READING TEXT:
--- --- ---

Oil christening in India

Oil christening in India
By admin


I am lying naked on a wooden plank beneath a swaying a ceramic pot of herbal oil that drips through cotton tendrils and soaks my forehead, scalp and hair. This is a Shirodhara treatment and it feels like an extended baptism. 

I chose this as my first Ayurveda treatment based on the spa guide which advocated its benefits. “It induces a mental state similar to a trance¨ reduces insomnia, depression, anxiety, hypertension and mental retardation.” It is also said to awaken the third eye – the ability to see what cannot be seen. Like an experiment, I wanted to see just how hypnotised I could become under a stream of steamy oil. 

The first thing to know about Ayurveda treatments is that you need to be comfortable stripping off – there is no room for modesty when you are coated in oil and slippery as an eel. The second thing is that two women conduct the treatment if you are a lady and two men if you are a gentleman. 

Ayurveda medicine began three millennia ago and is a well-respected holistic approach to health that is compatible with western medicine. I have had many massages in my time, but the Ayurveda treatment I had in south India was like physical catharsis. It isn’t about muscles; it’s a purge and a rebirth.  

The second part of the treatment is a body massage that begins with a prayer; the two female masseuses stand behind each shoulder and sing with enough fervour to make you feel revered. Then come cotton buds soaked in yellow oil that needed some cross-lingual explanation. It turns out they are destined for my ears. It’s thorough, to say the very least.  

Next comes the head massage, as sections of scalp are drenched in hot oil. I am beginning to smell like a crispy banana fritter. My feet are plopped into a gold basin of steaming hot water and the head to toe heat is soporific enough to make me stagger to the next station – the massage table.

--- --- ---

Collected data entries:
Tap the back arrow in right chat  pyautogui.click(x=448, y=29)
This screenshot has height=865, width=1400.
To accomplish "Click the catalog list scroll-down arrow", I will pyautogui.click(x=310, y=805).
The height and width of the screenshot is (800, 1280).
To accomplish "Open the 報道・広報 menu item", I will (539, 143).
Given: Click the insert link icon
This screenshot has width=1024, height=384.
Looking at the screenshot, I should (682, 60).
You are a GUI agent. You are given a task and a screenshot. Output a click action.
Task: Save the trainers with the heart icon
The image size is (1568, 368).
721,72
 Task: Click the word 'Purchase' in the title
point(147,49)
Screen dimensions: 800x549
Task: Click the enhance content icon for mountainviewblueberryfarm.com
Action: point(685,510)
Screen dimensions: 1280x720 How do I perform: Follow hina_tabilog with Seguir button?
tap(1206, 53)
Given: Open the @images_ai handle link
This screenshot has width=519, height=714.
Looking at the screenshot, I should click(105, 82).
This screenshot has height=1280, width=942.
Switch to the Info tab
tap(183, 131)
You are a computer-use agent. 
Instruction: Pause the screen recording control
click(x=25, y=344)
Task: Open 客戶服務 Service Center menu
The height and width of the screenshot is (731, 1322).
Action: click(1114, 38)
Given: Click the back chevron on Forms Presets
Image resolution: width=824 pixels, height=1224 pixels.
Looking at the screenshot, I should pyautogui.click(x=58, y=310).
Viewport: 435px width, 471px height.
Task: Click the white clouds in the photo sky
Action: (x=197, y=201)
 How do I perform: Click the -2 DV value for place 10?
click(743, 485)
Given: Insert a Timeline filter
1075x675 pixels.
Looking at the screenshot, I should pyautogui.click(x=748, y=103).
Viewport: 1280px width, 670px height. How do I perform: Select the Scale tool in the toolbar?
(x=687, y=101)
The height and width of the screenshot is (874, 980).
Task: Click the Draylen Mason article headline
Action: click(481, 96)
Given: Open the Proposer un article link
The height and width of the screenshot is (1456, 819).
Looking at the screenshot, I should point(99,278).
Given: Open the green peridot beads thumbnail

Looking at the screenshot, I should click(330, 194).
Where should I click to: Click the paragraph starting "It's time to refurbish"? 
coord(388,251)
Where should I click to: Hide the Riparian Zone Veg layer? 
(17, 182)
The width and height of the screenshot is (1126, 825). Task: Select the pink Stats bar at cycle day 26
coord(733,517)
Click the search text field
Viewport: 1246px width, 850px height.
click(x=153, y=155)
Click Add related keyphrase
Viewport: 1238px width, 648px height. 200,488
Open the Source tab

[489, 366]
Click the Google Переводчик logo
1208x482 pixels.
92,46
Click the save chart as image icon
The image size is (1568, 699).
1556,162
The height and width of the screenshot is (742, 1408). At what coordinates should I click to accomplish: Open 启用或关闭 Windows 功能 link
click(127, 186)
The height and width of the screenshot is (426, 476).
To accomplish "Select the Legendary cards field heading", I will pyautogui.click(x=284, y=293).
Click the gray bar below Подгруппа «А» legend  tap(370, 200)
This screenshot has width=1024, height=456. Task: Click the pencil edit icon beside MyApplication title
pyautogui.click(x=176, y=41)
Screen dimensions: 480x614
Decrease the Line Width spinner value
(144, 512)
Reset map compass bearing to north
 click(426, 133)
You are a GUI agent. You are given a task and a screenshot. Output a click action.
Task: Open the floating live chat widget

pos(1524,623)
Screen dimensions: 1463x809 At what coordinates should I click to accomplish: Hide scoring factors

--- --- ---

ACTIVITY LIST:
#1 According to the piece about Ayurveda treatment in India, how long ago did Ayurveda medicine begin?
#2 Go on with the piece about Ayurveda treatment in India, picking up right after its last sentence.
These rows have no connection to the piece about Ayurveda treatment in India.

WRITTEN RESPONSES:
#1 Three millennia ago.

#2
The massage strokes end at the stomach, transferring toxins from the body to be digested and excreted. Then comes the most bewildering part of the treatment. I am motioned to climb into a wooden coffin box with a hole for my head. The cupboard-like door has a tube of steam being pumped into it and it is all very medieval. After fifteen minutes in the steam box, the oil scent has turned my fragrance from a golden fritter to sour milk. This is the only massage I have had that leaves me energised instead of nap-ready, but that may be down to the startling aroma of the medicated oil.  

After a shower, I am seated at a dressing table where four silver boxes are laid out before me like a Victorian era pre-dinner ritual. The first box contains a cotton bud, and the second contains cotton balls that are stuffed in my ears to maintain body temperature. Next comes Ayurvedic gold dust that is rubbed into my scalp; it is said that its application maintains a consistent body temperature. The last is a packet of two orange pills called laxveda, prescribed with warm water after dinner to purify the body and extract toxins. I was dubious about what it would do to me, but I woke the next day feeling on top of the world.  

In fact, everything about my Ayurvedic experience was pleasant and while I did not slip into a trance or open a third eye, my oil christening left me feeling born-again.